Our Legislature, however, cannot enact a law which can grant to a witness immunity from criminal prosecution in the other 47 states or in the federal courts as a result of forced disclosures made in a legislative investigation or other proceedings conducted in this State. Feldman v. United States, 322 U.S. 487, 64 S.Ct. 1082, 88 L.Ed. 1408; Dunham v. Ottinger, 243 N.Y. 423, 154 N.E. 298. It has been held in one case that the privilege against self-incrimination exonerates from disclosures whenever there is a probability of prosecution in a sister state or in a federal court. People v. Den Uyl, 318 Mich. 645, 29 N.W.2d 284, 2 A.L.R.2d 625. However the overwhelming majority of the decided cases has held that full and complete immunity against prosecution by the government compelling the witness to answer is equivalent to the protection furnished by the privilege against compulsory self-incrimination. United States v. Murdock, 284 U.S. 141, 149, 52 S.Ct. 63, 76 L.Ed. 210; Feldman v. United States, 322 U.S. 487, 64 S.Ct. 1082, 88 L.Ed. 1408; State of Vermont v. Wood, 99 Vt. 490, 134 A. 697, 48 A.L.R. 985; Cabot v. Corcoran, 332 Mass. 44, 123 N.E.2d 221; State of Ohio v. Morgan, 164 Ohio St. 529, 133 N.E.2d 104. See Annotation, 59 A.L.R. 895; 82 A.L.R. 1380; 38 A.L.R.2d 257, 267. These holdings are not in violation of the Fourteenth Amendment of the Federal Constitution. Jack v. State of Kansas, supra; Twining v. State of New Jersey, 211 U.S. 78, 93, 29 S.Ct. 14, 53 L.Ed. 97. See Snyder v. Commonwealth of Massachusetts, 291 U.S. 97, 105, 54 S.Ct. 330, 78 L.Ed. 674; Palko v. State of Connecticut, 302 U.S. 319, 325, 326, 58 S.Ct. 149, 82 L.Ed. 288.

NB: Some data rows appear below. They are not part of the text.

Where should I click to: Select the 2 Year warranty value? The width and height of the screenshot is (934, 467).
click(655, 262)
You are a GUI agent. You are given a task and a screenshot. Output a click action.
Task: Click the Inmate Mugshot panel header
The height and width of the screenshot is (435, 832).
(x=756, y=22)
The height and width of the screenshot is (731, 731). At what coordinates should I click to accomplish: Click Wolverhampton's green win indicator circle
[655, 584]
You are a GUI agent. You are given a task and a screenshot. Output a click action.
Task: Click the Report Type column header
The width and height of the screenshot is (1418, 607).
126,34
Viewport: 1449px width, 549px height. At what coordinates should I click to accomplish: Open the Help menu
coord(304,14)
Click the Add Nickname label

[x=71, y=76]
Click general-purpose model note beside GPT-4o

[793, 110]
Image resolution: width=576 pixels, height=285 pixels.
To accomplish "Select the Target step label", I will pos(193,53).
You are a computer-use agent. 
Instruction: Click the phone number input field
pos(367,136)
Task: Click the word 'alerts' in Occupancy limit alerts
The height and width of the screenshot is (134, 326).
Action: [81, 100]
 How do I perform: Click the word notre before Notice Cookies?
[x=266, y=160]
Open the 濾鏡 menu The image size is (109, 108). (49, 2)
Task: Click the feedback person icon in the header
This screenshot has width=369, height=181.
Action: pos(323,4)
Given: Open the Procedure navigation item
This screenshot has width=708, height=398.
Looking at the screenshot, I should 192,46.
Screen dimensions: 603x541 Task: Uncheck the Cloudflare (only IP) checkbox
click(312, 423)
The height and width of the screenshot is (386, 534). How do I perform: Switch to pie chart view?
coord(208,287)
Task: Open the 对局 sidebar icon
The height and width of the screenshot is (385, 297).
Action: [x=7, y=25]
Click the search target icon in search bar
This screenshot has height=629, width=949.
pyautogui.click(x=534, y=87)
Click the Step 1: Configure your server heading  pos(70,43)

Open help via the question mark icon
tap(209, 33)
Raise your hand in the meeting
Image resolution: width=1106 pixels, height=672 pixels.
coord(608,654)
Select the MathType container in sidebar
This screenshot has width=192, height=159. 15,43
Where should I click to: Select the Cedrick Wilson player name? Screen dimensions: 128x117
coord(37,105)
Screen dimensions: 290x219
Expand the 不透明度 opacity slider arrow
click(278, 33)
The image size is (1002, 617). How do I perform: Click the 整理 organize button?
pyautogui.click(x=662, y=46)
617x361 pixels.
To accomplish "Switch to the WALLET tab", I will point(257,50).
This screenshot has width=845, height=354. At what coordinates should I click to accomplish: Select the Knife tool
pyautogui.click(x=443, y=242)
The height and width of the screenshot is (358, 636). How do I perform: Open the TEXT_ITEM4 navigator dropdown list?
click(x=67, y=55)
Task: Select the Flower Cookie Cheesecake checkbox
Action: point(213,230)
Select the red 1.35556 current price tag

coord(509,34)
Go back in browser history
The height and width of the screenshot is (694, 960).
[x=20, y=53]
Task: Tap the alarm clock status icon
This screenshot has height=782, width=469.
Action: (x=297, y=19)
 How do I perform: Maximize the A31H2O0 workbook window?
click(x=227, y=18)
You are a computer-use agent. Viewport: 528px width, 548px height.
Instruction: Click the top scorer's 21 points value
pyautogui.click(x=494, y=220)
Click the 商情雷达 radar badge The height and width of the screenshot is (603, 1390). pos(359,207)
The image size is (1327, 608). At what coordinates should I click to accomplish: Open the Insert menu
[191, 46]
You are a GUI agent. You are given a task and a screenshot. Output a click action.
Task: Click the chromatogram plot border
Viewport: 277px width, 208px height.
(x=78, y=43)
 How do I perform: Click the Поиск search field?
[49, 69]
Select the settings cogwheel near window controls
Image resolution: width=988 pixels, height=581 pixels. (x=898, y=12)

We are in accord with the majority view and so decide. The privilege against self-incrimination with which we are concerned here is granted to the defendant by Article Fifteen, pt. 1 of the Constitution of New Hampshire. This privilege is necessarily limited to prosecutions in the courts of our state. 'The boundaries of our Constitution and our sovereignty are coextensive. A constitution is intended to protect the accused against the methods of its own jurisdiction and no other.' 8 Wig. (3d ed.) s. 2258, p. 338. Laws 1955 c. 312 protects the defendant against criminal convictions in our state courts from disclosures which he may be compelled to make thereunder. This protection is coextensive with the privilege invoked. Our Constitution cannot grant to the defendant a privilege against self-incrimination in a criminal proceeding in any of the other 47 states or in the federal courts. An immunity statute cannot be held invalid because it does no more. Cabot v. Corcoran, supra.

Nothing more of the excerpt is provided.